A rather old-fashioned story gets the hip and trendy treatment in this delving into the style and fashion of the artistic side of Manhattan's SoHo scene.  Although this is a starring vehicle for Rosanna Arquette, who is delightfully cute in her own right, it is most memorable for the appearance of pop superstar Madonna, as she solidifies her image with her mix of leather, lace, and pseudo-brat attitude, while also delivering what is probably her most enduring film role.

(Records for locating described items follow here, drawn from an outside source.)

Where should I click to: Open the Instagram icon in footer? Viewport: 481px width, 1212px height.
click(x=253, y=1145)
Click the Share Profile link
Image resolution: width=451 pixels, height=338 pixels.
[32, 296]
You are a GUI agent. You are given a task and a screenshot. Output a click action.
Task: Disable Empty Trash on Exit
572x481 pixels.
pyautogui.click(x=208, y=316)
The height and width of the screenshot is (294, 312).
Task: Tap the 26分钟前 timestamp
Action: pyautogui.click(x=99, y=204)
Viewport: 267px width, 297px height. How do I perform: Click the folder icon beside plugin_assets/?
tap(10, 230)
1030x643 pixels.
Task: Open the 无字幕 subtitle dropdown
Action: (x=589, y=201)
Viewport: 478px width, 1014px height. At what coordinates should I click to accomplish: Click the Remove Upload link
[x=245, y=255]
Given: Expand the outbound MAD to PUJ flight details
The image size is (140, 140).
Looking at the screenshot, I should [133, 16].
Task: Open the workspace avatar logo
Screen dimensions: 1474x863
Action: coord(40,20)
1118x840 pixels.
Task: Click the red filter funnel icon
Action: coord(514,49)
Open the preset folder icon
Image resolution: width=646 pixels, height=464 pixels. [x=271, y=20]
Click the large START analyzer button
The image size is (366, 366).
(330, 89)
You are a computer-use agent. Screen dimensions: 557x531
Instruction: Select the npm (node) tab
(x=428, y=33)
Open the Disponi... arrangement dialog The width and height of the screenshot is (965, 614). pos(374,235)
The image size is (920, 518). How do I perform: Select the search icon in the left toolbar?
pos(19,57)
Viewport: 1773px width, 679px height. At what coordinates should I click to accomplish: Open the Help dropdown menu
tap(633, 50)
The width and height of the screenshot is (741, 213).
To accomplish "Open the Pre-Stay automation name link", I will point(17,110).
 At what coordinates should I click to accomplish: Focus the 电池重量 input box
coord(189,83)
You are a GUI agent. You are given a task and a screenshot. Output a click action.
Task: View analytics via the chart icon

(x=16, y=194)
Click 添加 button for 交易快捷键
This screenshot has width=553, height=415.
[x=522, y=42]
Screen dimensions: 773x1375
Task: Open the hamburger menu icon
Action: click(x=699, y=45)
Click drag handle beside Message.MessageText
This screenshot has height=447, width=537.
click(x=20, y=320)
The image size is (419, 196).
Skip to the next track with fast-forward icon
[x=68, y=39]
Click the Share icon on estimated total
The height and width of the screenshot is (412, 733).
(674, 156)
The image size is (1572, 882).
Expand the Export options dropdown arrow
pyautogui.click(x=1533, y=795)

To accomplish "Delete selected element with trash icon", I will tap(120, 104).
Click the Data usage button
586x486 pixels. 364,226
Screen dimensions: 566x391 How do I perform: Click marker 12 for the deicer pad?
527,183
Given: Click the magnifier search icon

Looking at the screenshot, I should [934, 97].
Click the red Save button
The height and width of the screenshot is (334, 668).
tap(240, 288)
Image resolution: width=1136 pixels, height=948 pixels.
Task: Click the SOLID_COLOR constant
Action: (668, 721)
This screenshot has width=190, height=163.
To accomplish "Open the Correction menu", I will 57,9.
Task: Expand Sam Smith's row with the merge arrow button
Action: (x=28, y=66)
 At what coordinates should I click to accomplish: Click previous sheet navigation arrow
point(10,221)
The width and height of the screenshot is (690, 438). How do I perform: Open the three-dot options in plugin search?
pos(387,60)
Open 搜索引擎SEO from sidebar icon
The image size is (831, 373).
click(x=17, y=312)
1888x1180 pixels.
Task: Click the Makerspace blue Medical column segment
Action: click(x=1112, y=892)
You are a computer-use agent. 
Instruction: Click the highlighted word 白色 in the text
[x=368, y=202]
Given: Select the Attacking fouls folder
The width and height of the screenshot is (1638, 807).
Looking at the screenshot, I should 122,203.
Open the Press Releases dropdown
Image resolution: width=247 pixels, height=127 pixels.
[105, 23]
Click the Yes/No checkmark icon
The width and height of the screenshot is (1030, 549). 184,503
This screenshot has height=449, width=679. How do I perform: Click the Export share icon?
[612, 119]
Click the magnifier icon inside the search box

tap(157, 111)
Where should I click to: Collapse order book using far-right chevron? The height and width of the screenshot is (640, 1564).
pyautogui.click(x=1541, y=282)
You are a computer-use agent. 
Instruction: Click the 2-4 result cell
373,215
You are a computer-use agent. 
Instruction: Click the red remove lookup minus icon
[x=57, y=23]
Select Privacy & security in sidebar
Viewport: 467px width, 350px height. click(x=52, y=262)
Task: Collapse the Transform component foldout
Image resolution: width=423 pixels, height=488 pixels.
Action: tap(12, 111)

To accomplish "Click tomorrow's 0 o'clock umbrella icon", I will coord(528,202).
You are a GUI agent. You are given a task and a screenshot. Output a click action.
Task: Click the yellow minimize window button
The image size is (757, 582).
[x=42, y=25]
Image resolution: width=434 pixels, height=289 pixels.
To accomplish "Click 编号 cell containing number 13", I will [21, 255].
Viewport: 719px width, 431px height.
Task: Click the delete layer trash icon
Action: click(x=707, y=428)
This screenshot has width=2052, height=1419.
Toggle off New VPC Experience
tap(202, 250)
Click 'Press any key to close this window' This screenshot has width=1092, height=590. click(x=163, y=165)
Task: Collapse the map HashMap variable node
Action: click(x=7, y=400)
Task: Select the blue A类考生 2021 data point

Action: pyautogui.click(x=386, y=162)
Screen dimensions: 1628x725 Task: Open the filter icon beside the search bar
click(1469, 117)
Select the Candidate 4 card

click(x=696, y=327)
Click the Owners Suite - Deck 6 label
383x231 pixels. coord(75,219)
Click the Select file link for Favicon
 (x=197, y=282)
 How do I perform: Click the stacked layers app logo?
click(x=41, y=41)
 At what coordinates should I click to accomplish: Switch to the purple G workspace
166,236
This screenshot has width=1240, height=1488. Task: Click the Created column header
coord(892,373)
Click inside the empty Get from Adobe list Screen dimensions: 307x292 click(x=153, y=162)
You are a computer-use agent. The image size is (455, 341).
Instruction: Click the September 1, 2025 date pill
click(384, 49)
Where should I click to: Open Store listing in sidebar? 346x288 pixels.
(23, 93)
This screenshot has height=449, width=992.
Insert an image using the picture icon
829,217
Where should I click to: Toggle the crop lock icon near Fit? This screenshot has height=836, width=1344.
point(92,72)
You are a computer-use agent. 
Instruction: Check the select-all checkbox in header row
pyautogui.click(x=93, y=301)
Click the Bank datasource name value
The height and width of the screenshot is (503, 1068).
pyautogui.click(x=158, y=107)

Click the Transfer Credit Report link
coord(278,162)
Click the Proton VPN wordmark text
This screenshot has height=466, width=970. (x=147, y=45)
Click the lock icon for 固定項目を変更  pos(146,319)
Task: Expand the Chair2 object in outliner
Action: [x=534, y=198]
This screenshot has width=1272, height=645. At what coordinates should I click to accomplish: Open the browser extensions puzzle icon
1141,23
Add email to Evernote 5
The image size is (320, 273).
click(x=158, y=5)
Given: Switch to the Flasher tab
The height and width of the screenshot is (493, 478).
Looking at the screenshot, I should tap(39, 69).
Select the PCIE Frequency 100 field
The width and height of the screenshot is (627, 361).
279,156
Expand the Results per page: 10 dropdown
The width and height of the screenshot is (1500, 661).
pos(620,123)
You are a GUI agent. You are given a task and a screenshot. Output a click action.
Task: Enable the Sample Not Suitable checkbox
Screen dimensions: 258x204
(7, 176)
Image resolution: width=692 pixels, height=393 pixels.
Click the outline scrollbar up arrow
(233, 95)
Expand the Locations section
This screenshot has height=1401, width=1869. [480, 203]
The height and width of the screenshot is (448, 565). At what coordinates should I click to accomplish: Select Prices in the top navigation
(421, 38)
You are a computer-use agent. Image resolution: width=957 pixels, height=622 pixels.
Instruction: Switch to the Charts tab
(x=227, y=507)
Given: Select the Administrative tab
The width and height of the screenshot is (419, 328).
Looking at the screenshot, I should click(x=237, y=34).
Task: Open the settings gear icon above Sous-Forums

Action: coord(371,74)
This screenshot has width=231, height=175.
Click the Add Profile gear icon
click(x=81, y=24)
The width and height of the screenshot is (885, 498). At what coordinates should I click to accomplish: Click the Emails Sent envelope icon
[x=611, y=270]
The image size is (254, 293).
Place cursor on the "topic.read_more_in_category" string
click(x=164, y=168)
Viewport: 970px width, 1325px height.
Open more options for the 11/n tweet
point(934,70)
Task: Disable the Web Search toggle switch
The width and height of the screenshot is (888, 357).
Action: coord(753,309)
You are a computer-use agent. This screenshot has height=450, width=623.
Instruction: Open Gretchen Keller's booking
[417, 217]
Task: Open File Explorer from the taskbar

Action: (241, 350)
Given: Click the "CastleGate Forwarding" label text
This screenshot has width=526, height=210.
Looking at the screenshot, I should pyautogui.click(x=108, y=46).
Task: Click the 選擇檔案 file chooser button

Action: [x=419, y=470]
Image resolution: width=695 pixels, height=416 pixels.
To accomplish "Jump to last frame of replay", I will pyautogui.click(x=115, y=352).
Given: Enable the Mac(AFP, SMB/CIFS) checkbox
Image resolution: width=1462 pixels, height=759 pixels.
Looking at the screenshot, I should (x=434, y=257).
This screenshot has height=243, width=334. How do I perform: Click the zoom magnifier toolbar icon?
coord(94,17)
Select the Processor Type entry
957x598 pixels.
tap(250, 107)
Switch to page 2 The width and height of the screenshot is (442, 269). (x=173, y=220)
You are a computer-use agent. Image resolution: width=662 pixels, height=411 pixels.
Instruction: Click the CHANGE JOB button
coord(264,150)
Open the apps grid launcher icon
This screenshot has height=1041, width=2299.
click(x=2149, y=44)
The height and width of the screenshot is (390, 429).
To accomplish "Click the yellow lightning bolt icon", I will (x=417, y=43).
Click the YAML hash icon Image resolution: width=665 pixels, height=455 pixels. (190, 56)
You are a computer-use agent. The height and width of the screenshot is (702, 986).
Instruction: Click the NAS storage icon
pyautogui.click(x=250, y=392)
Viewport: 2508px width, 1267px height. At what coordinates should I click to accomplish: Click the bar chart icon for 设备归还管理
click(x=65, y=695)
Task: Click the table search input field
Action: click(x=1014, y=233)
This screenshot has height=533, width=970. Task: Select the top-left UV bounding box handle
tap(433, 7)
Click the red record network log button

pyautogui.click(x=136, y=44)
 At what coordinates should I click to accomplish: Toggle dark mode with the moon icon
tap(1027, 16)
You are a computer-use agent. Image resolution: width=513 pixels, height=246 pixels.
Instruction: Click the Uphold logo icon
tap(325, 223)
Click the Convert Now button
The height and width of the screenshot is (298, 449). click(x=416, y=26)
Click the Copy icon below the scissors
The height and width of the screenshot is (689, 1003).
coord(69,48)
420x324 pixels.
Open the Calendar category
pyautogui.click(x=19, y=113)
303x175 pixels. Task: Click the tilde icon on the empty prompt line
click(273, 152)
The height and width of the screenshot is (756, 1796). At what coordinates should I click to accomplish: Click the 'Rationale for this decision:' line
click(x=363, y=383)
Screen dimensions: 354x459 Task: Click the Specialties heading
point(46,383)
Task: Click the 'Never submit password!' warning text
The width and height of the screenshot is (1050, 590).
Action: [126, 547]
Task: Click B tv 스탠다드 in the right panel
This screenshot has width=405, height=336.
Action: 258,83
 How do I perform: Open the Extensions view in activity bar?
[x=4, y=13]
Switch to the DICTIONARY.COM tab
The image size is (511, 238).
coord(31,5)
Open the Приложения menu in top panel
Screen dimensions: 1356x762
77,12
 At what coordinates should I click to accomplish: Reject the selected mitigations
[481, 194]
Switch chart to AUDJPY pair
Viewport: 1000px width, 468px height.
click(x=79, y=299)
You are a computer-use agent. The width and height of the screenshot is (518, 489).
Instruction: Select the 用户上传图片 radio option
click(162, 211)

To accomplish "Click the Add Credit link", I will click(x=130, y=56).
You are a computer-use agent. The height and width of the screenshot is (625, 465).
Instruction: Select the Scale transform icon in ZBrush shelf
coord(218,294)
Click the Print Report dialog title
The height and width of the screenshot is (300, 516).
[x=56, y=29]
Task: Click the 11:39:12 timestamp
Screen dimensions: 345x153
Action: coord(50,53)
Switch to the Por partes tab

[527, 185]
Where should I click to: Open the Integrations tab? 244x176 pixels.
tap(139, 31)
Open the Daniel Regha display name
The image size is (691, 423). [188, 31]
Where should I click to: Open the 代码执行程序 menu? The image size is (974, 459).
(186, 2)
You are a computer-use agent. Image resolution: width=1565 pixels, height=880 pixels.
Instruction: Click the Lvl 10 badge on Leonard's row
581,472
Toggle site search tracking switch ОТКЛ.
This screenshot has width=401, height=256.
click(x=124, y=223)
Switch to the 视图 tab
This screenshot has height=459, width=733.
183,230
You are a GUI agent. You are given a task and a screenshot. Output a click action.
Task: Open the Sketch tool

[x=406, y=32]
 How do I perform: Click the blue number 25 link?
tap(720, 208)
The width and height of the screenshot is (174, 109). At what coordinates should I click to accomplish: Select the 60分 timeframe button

Desperately Seeking Susan pushes forward a mild theme that dreamers can sometimes live out their dreams by donning the clothes and filling a role with strangers that they can't do when stuck in the rut of their ordinary lives.  Like many young girls would do by co-opting the "Madonna look," a Yuppie housewife becomes a sort of hot commodity, not through changing her personality, but by how she is perceived by those around her due to her fashion sense and her own belief that her life is a blank slate (of course, due to her amnesia).  In so doing, Roberta become an "every-girl" by which to identify with as she rubs shoulders with the rarely-seen (at least in mainstream movies) art and performer crowds that embrace originality and personal identity over the cookie-cutter conformism of the suburban American ideals she represents.

Desperately Seeking Susan isn't a film that would garner many critical accolades, as the story does meander due to director Susan Seidelman's (She-Devil, Gaudi Afternoon) fascination with showcasing the setting and people of the area (Manhattan's locale work upstages Arquette throughout) more than she is concerned with the main story at the heart of the film.  However, as a slice of pop sensibilities of the 1980s, it is an fun and interesting film just for its bells and whistles alone, with some nice performances by a solid cast of character actors.

More a cute curiosity than a witty, screwball romp, Desperately Seeking Susan will nevertheless hit home for fans of Madonna, SoHo kitsch, and all things that represent the decade in which it was made.